The DEA Misled Congress About Deadly Shooting In Honduras

Then-DEA Administrator Michele Leonhart testifies before the House Committee on Oversight and Government Reform on  April 14, 2015. The hearing pertained to sexual harassment and misconduct allegations at the DEA and FBI. (Photo: JAMES LAWLER DUGGAN / Reuters)
Then-DEA Administrator Michele Leonhart testifies before the House Committee on Oversight and Government Reform on  April 14, 2015. The hearing pertained to sexual harassment and misconduct allegations at the DEA and FBI. (Photo: JAMES LAWLER DUGGAN / Reuters)

WASHINGTON — The Drug Enforcement Administration misled Congress about a 2012 shooting in Honduras that left four innocent people dead, including a 14-year-old boy, according to a new report from the Justice Department’s internal watchdog.

A DEA agent in a helicopter gave an order to fire upon a passenger boat in Ahuas, Honduras, on May 11, 2012. The boat, which was carrying 12 passengers, had came into contact with a small motorized canoe that had been used for drug smuggling and commandeered by a DEA agent and two Honduras police officers. The police officers in the smaller boat fired upon the larger boat, and a DEA agent in a helicopter ordered another Honduran police officer to fire upon the boat. Four people were killed, and no drugs were found. Some initial reports suggested there was a firefight, but there’s no evidence that anyone in the passenger boat fired at the officers.

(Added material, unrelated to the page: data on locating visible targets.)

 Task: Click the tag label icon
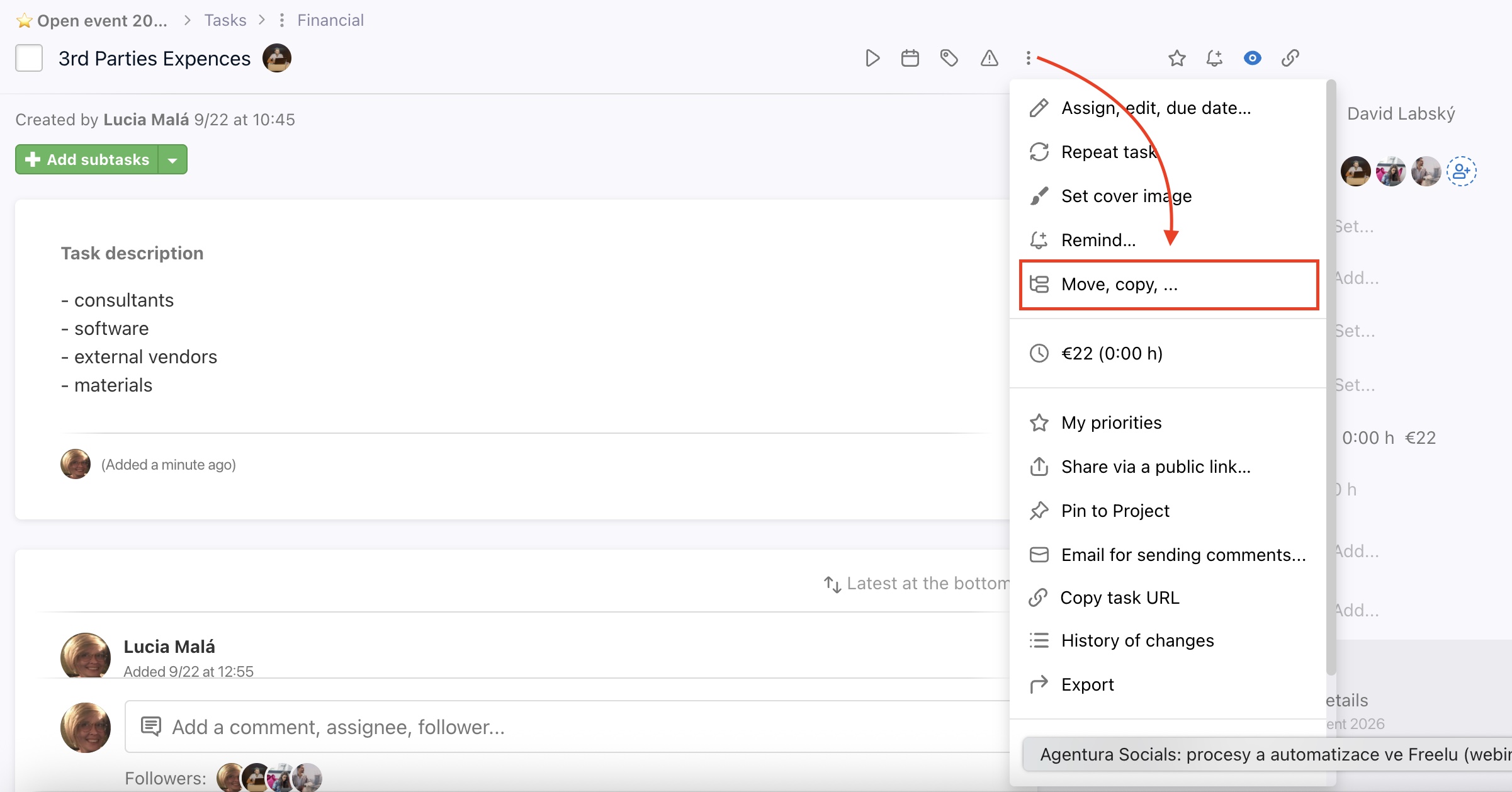click(949, 59)
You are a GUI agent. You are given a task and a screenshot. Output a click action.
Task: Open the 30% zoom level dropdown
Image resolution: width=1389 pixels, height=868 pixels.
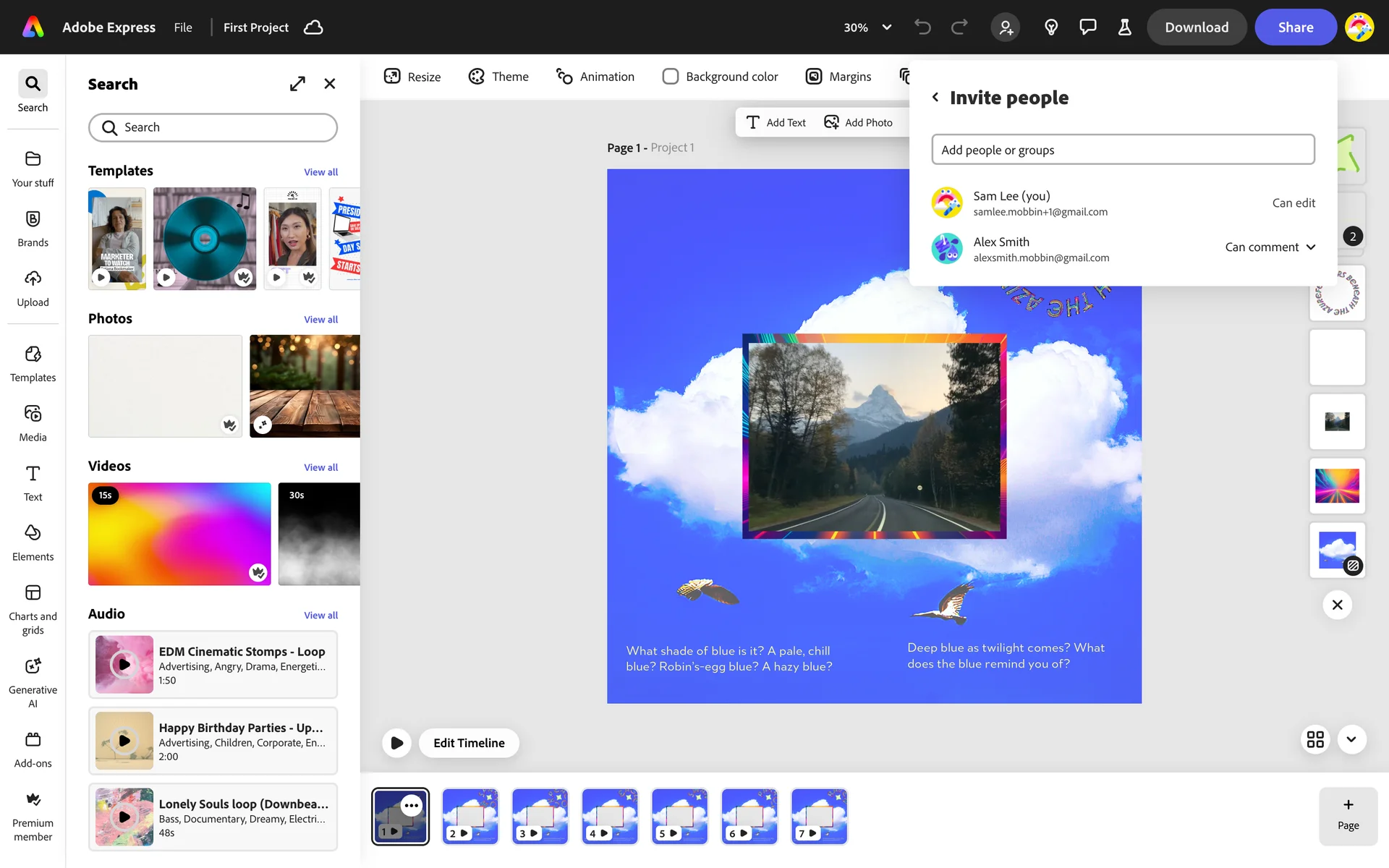pyautogui.click(x=867, y=27)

The Inspector General report found that Operation Anvil was poorly planned, that the DEA misled Congress and the public about the role the agency played in the operation, and that the post-shooting review was significantly flawed. The deadly incident was the subject of a 2014 investigation by The New Yorker.

Read the report here.

The report also focuses on two separate shooting incidents involving DEA agents in the months following May 2012. The Honduran police misrepresented the incident in both cases, according to the report. In one instance, Honduran police officers apparently planted a weapon on the scene of a shooting in which two DEA officers fatally shot a pilot who had been unarmed but made “furtive movement” and disobeyed commands to exit a suspect plane that had crash landed.

This is a developing story and will be updated.